[Data entries]

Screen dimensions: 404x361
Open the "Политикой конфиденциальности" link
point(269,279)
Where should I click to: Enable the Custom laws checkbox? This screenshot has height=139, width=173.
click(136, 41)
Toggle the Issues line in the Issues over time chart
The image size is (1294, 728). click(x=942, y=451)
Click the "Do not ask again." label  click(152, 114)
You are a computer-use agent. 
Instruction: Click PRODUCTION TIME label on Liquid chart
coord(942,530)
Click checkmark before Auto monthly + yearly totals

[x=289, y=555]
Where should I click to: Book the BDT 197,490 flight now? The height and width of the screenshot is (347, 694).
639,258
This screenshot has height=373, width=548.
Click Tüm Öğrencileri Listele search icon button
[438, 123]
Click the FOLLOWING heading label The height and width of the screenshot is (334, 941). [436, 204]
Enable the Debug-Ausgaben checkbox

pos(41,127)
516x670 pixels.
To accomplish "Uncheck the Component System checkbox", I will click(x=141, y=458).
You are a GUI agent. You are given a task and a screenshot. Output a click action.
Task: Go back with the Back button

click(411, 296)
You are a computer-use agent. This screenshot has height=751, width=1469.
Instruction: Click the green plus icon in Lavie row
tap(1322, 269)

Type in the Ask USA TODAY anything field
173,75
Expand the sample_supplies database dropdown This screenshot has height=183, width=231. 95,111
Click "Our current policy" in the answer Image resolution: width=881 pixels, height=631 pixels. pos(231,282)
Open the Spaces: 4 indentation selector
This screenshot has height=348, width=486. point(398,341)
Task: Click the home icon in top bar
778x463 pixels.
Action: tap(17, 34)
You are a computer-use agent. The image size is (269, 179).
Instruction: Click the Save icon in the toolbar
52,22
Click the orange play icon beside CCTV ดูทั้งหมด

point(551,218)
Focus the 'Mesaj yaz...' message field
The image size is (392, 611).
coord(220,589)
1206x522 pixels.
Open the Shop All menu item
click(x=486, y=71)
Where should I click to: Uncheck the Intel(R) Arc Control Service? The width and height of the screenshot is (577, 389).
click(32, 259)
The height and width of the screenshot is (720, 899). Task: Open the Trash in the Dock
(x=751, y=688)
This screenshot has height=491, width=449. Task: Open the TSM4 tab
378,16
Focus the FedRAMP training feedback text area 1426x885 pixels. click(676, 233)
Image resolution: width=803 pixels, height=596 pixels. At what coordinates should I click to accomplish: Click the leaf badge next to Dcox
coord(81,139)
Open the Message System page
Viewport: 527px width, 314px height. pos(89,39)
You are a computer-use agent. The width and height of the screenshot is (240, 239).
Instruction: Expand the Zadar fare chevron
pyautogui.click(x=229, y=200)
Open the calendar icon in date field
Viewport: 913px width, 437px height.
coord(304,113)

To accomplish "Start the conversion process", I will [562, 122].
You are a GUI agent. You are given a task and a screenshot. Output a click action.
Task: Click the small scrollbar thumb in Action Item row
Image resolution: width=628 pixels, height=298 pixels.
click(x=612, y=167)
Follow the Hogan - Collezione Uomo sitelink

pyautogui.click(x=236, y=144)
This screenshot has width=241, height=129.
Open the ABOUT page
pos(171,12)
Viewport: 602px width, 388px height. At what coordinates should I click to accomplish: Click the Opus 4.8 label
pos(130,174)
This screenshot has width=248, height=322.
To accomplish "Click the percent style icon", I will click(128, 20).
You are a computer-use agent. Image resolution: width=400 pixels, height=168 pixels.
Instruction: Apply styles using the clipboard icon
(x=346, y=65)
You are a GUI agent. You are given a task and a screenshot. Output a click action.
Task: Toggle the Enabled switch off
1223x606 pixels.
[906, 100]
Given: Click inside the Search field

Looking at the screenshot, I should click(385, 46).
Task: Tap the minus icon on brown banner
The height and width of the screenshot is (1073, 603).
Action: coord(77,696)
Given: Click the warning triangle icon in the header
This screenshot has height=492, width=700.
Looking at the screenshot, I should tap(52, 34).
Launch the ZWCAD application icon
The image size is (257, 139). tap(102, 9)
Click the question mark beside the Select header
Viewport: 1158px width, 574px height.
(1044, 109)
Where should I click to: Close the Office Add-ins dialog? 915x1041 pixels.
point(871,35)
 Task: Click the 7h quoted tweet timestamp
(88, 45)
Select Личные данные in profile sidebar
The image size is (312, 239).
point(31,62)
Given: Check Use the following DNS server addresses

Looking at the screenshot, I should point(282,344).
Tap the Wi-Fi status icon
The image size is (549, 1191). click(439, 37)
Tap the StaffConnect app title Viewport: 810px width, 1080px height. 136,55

■ **What the task requires**
Reproduce every line above. Keep it exact.

■ **Result for this task**
Screen dimensions: 404x361
Open the "Политикой конфиденциальности" link
point(269,279)
Where should I click to: Enable the Custom laws checkbox? This screenshot has height=139, width=173.
click(136, 41)
Toggle the Issues line in the Issues over time chart
The image size is (1294, 728). click(x=942, y=451)
Click the "Do not ask again." label  click(152, 114)
You are a computer-use agent. 
Instruction: Click PRODUCTION TIME label on Liquid chart
coord(942,530)
Click checkmark before Auto monthly + yearly totals

[x=289, y=555]
Where should I click to: Book the BDT 197,490 flight now? The height and width of the screenshot is (347, 694).
639,258
This screenshot has height=373, width=548.
Click Tüm Öğrencileri Listele search icon button
[438, 123]
Click the FOLLOWING heading label The height and width of the screenshot is (334, 941). [436, 204]
Enable the Debug-Ausgaben checkbox

pos(41,127)
516x670 pixels.
To accomplish "Uncheck the Component System checkbox", I will click(x=141, y=458).
You are a GUI agent. You are given a task and a screenshot. Output a click action.
Task: Go back with the Back button

click(411, 296)
You are a computer-use agent. This screenshot has height=751, width=1469.
Instruction: Click the green plus icon in Lavie row
tap(1322, 269)

Type in the Ask USA TODAY anything field
173,75
Expand the sample_supplies database dropdown This screenshot has height=183, width=231. 95,111
Click "Our current policy" in the answer Image resolution: width=881 pixels, height=631 pixels. pos(231,282)
Open the Spaces: 4 indentation selector
This screenshot has height=348, width=486. point(398,341)
Task: Click the home icon in top bar
778x463 pixels.
Action: tap(17, 34)
You are a computer-use agent. The image size is (269, 179).
Instruction: Click the Save icon in the toolbar
52,22
Click the orange play icon beside CCTV ดูทั้งหมด

point(551,218)
Focus the 'Mesaj yaz...' message field
The image size is (392, 611).
coord(220,589)
1206x522 pixels.
Open the Shop All menu item
click(x=486, y=71)
Where should I click to: Uncheck the Intel(R) Arc Control Service? The width and height of the screenshot is (577, 389).
click(32, 259)
The height and width of the screenshot is (720, 899). Task: Open the Trash in the Dock
(x=751, y=688)
This screenshot has height=491, width=449. Task: Open the TSM4 tab
378,16
Focus the FedRAMP training feedback text area 1426x885 pixels. click(676, 233)
Image resolution: width=803 pixels, height=596 pixels. At what coordinates should I click to accomplish: Click the leaf badge next to Dcox
coord(81,139)
Open the Message System page
Viewport: 527px width, 314px height. pos(89,39)
You are a computer-use agent. The width and height of the screenshot is (240, 239).
Instruction: Expand the Zadar fare chevron
pyautogui.click(x=229, y=200)
Open the calendar icon in date field
Viewport: 913px width, 437px height.
coord(304,113)

To accomplish "Start the conversion process", I will [562, 122].
You are a GUI agent. You are given a task and a screenshot. Output a click action.
Task: Click the small scrollbar thumb in Action Item row
Image resolution: width=628 pixels, height=298 pixels.
click(x=612, y=167)
Follow the Hogan - Collezione Uomo sitelink

pyautogui.click(x=236, y=144)
This screenshot has width=241, height=129.
Open the ABOUT page
pos(171,12)
Viewport: 602px width, 388px height. At what coordinates should I click to accomplish: Click the Opus 4.8 label
pos(130,174)
This screenshot has width=248, height=322.
To accomplish "Click the percent style icon", I will click(128, 20).
You are a computer-use agent. Image resolution: width=400 pixels, height=168 pixels.
Instruction: Apply styles using the clipboard icon
(x=346, y=65)
You are a GUI agent. You are given a task and a screenshot. Output a click action.
Task: Toggle the Enabled switch off
1223x606 pixels.
[906, 100]
Given: Click inside the Search field

Looking at the screenshot, I should click(385, 46).
Task: Tap the minus icon on brown banner
The height and width of the screenshot is (1073, 603).
Action: coord(77,696)
Given: Click the warning triangle icon in the header
This screenshot has height=492, width=700.
Looking at the screenshot, I should tap(52, 34).
Launch the ZWCAD application icon
The image size is (257, 139). tap(102, 9)
Click the question mark beside the Select header
Viewport: 1158px width, 574px height.
(1044, 109)
Where should I click to: Close the Office Add-ins dialog? 915x1041 pixels.
point(871,35)
 Task: Click the 7h quoted tweet timestamp
(88, 45)
Select Личные данные in profile sidebar
The image size is (312, 239).
point(31,62)
Given: Check Use the following DNS server addresses

Looking at the screenshot, I should point(282,344).
Tap the Wi-Fi status icon
The image size is (549, 1191). click(439, 37)
Tap the StaffConnect app title Viewport: 810px width, 1080px height. 136,55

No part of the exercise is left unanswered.